宋河生心中一橫,莫名滋生狂風巨浪一般的悲壯,端起酒杯,「當然要的,墨囡,祝你一路平安!」
他舉杯一干而盡,火辣的滋味從喉嚨一直竄進胃裡,五臟內服好像都燒起來了,燒得疼。
他伸手蓋住陳一墨的杯子,「你別喝,這酒烈。」
就該讓她喝果汁的!
她倒是很聽話,把杯子給他,「那你替我喝。」
他二話不說,接過來就幹了。
陳一墨再給倆杯子滿上,「河生哥,祝我學業有成吧?」
這當然也是要祝的!
宋河生再喝兩杯。
陳一墨繼續:「河生哥,祝我在國外一切順利。」
當然要順利!
「河生哥,祝我遇到好老師吧!」
「河生哥,祝我跟同學相處和睦!」
「河生哥,祝我的手藝在國外驚艷外國人!」
「河生哥,祝我永遠漂亮!」
「河生哥,祝我每天都能吃到好吃的!」
「河生哥,祝我在國外不生病,身體倍兒棒!」
「河生哥……」
陳一墨有一百個理由讓宋河生一杯接一杯的喝酒,而宋河生還不能拒絕,句句祝福都是必須。

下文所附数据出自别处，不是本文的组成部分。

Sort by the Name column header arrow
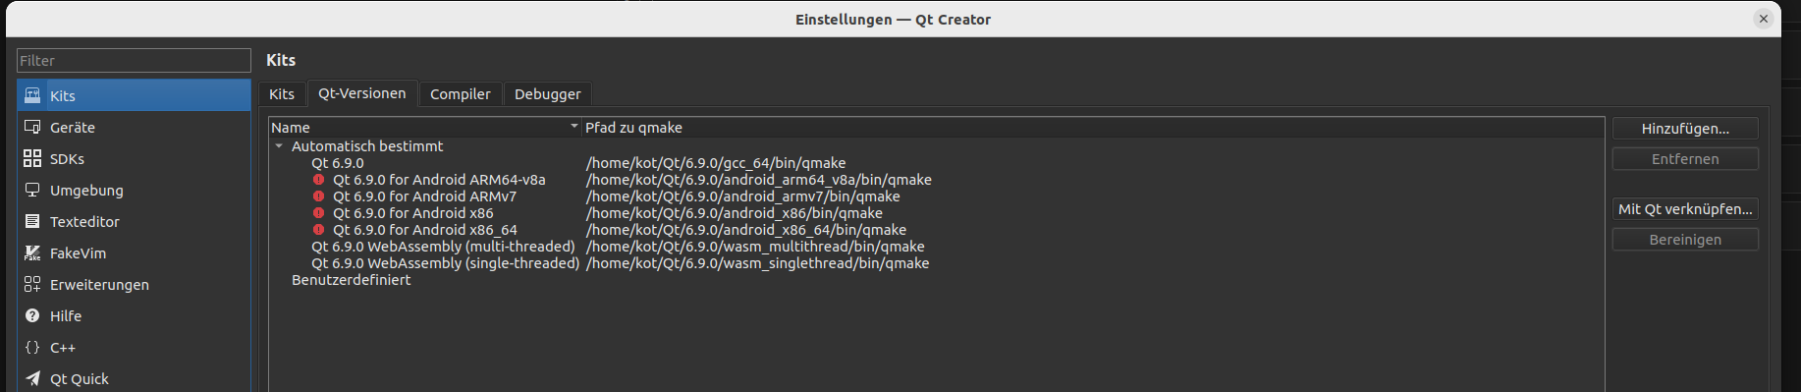 click(x=574, y=127)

只是,這場景慢慢讓他感覺到有些似曾相識,似乎什麼時候也曾發生過類似的事情,而且還是個坑……
等他反應過來時,他已經醉得握杯子都握不穩了,手裡的酒杯嘩啦掉在桌子上,眼前的陳一墨變成了兩個、三個,不,四個……
他不知道哪一個陳一墨是真的。
他伸手去碰,帶著潮熱氣息的手指扣住了他的。
「河生哥……」
一團紅影倚進他懷裡,火焰一樣,將他燃燒。
火熱的夏季,火一般的人。
熱得彷彿要爆裂開來。
但他的意識是清醒的。
他知道那套帶領結的讓他又熱又悶的西裝和襯衫被脫去,他也知道懷中這團火紅的影子紅色落地。
清涼火熱、黏膩清香。
糾纏又交替。
「嘩啦啦——」
莽撞之間,杯盤跌落。
像是一聲聲驚雷,劃破泥濘的潮熱的夜,劈開這混沌,電光明晃晃地照進來。
一切變得清明又清晰。
「河生哥!」她被推開,又抱上來。
他撿起西裝,將她裹住,自己衝出門外,拎起水管,冷水嘩嘩從頭淋下。
她不甘心,跑到門口,委屈地朝他哭,「為什麼?為什麼不可以?我們都長大了!我都要走了!為什麼還不可以!」。